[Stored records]

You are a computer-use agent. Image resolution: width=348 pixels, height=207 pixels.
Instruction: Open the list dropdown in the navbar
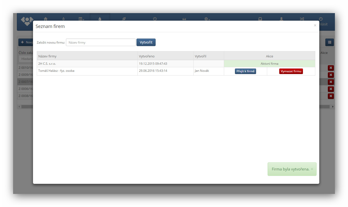click(x=81, y=19)
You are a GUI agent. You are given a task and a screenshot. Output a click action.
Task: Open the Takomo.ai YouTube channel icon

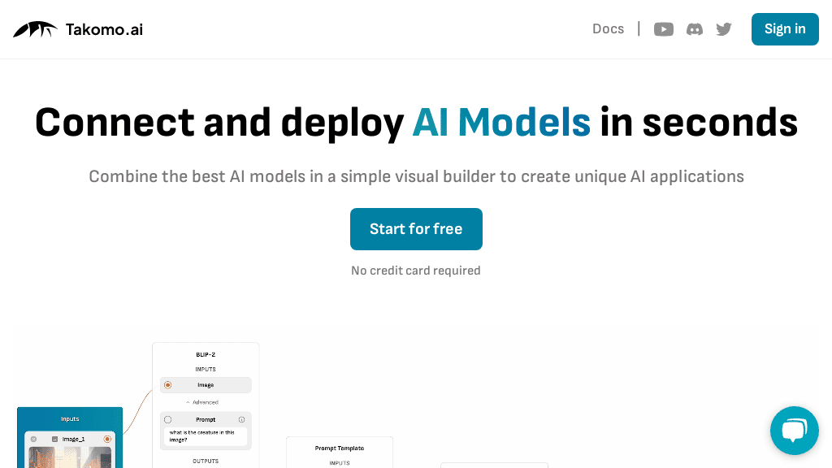pos(663,28)
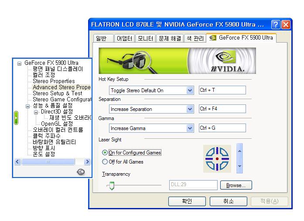Switch to the 어댑터 tab

(124, 38)
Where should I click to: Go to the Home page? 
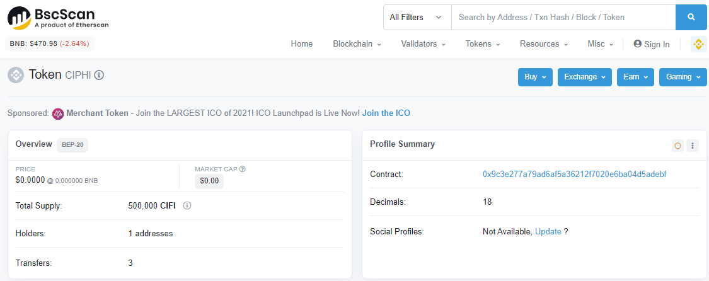pos(302,44)
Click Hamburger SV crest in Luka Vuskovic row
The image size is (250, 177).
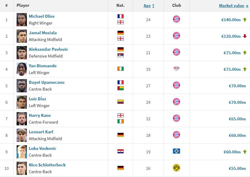(176, 151)
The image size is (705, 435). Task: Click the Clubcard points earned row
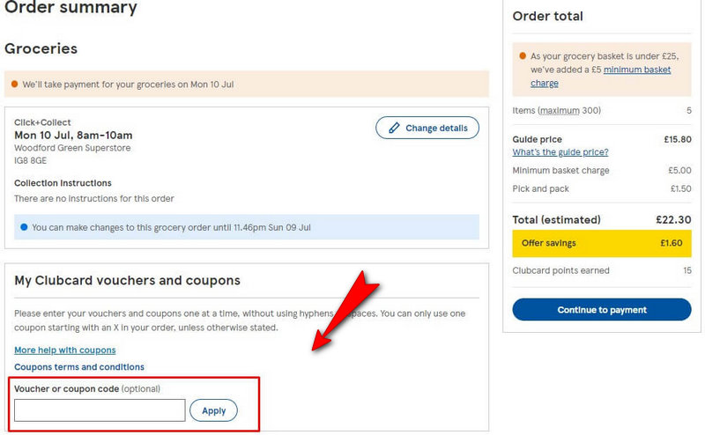click(x=602, y=270)
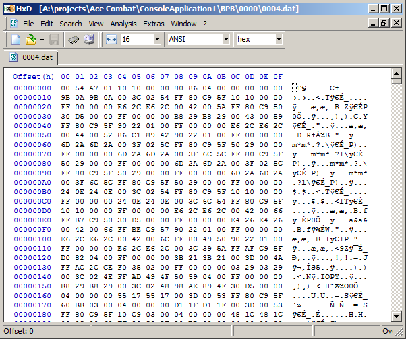
Task: Open the Search menu
Action: [71, 24]
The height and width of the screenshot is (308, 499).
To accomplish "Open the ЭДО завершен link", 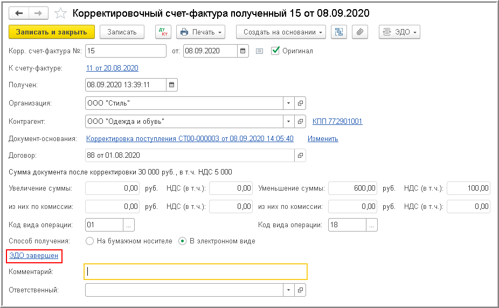I will [x=34, y=256].
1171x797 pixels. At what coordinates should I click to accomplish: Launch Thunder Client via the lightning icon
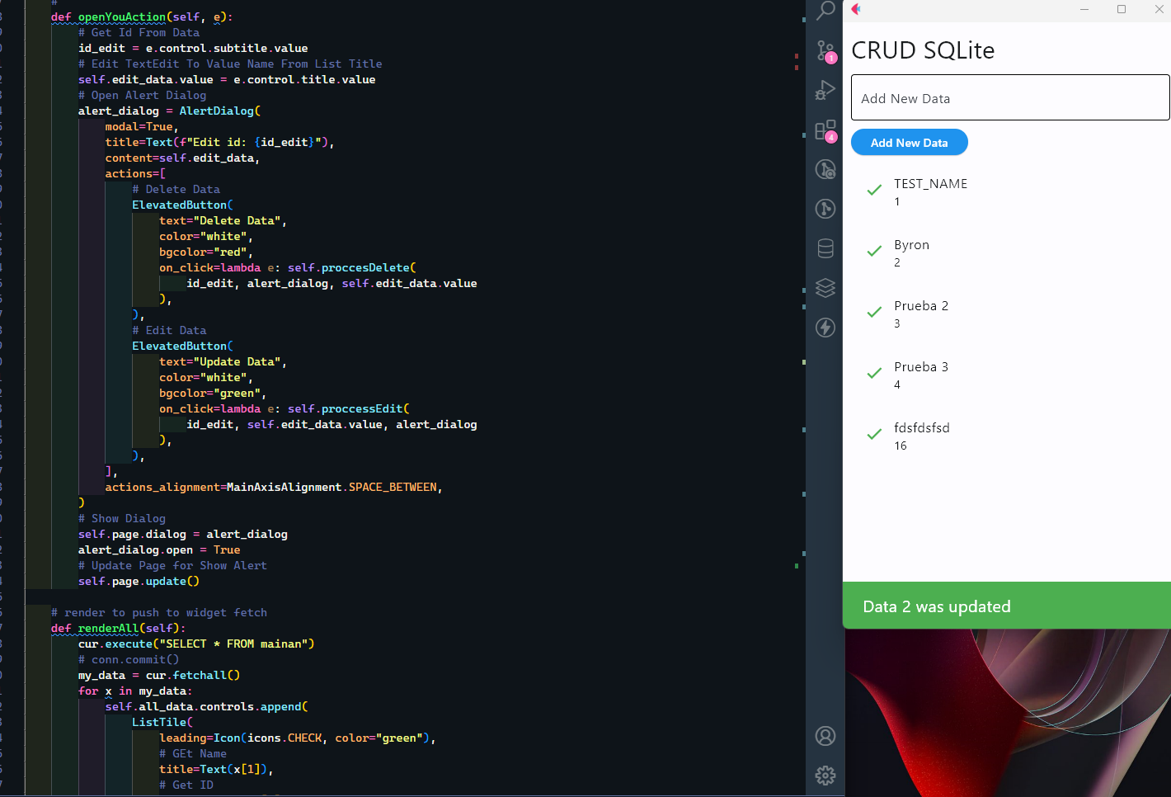tap(825, 328)
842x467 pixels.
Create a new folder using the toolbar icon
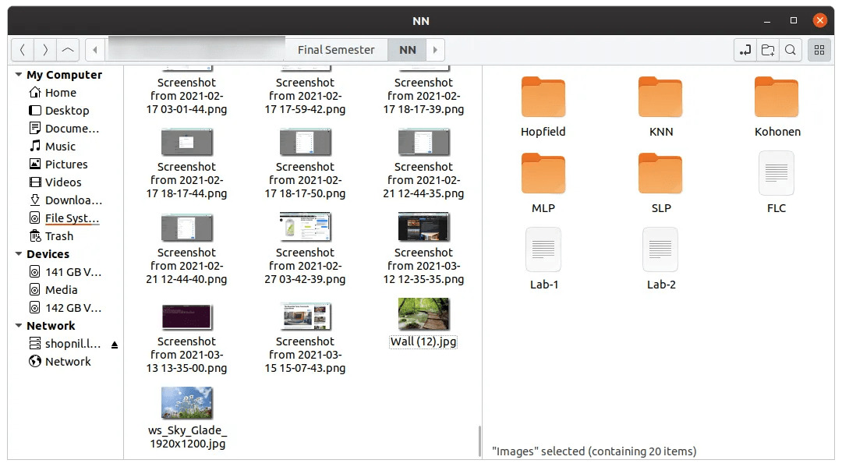pyautogui.click(x=767, y=49)
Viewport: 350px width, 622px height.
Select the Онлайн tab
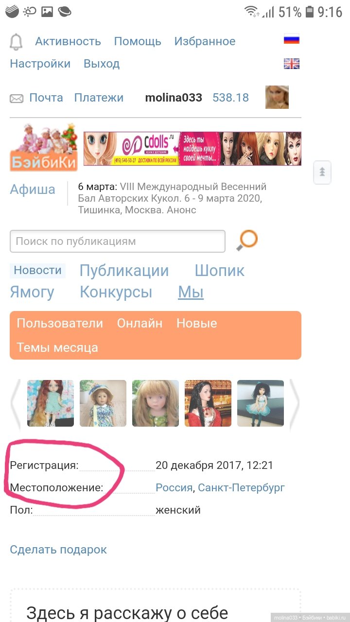click(x=140, y=324)
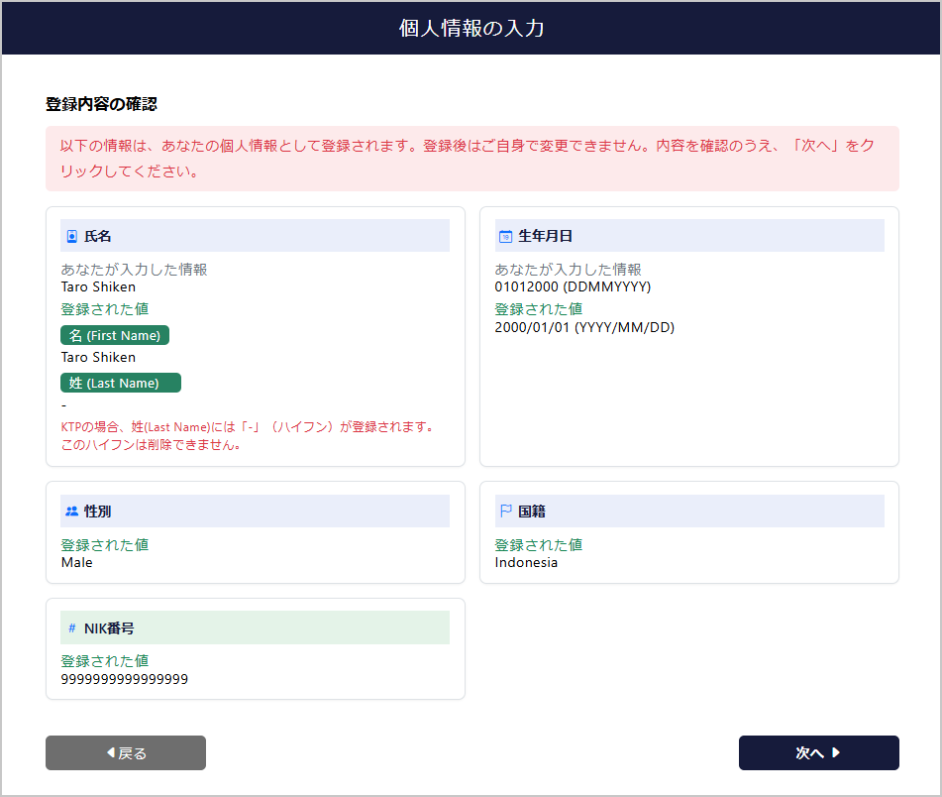
Task: Click the pink confirmation notice banner
Action: [x=471, y=159]
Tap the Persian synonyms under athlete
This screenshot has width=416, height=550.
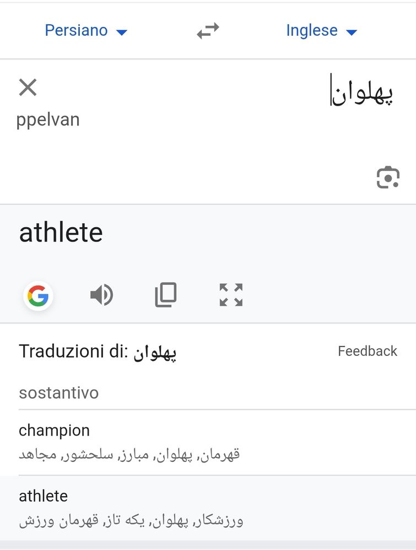click(x=131, y=521)
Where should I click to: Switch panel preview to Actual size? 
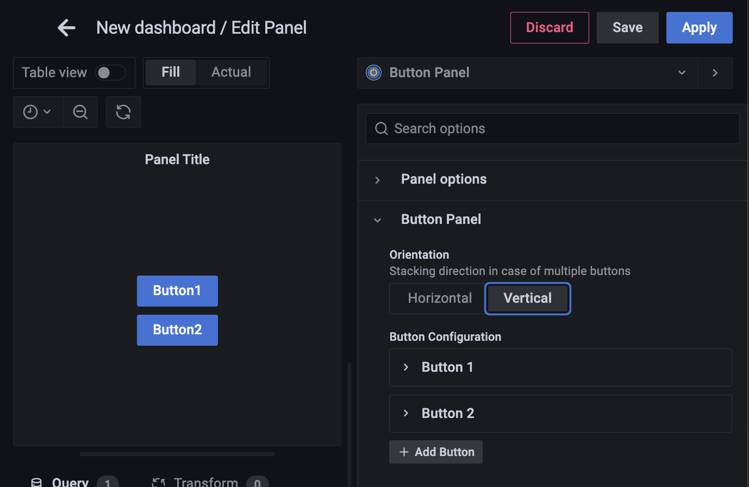click(x=231, y=71)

## Exercise requirements
Reproduce exactly, with every picture left out, the lines from the one that contains "Select the Онлайн tab" to the final line of the records above.

## Exercise output
Select the Онлайн tab
click(x=140, y=324)
Task: Click the pink confirmation notice banner
Action: [x=471, y=159]
Tap the Persian synonyms under athlete
This screenshot has width=416, height=550.
click(x=131, y=521)
Where should I click to: Switch panel preview to Actual size? 
click(x=231, y=71)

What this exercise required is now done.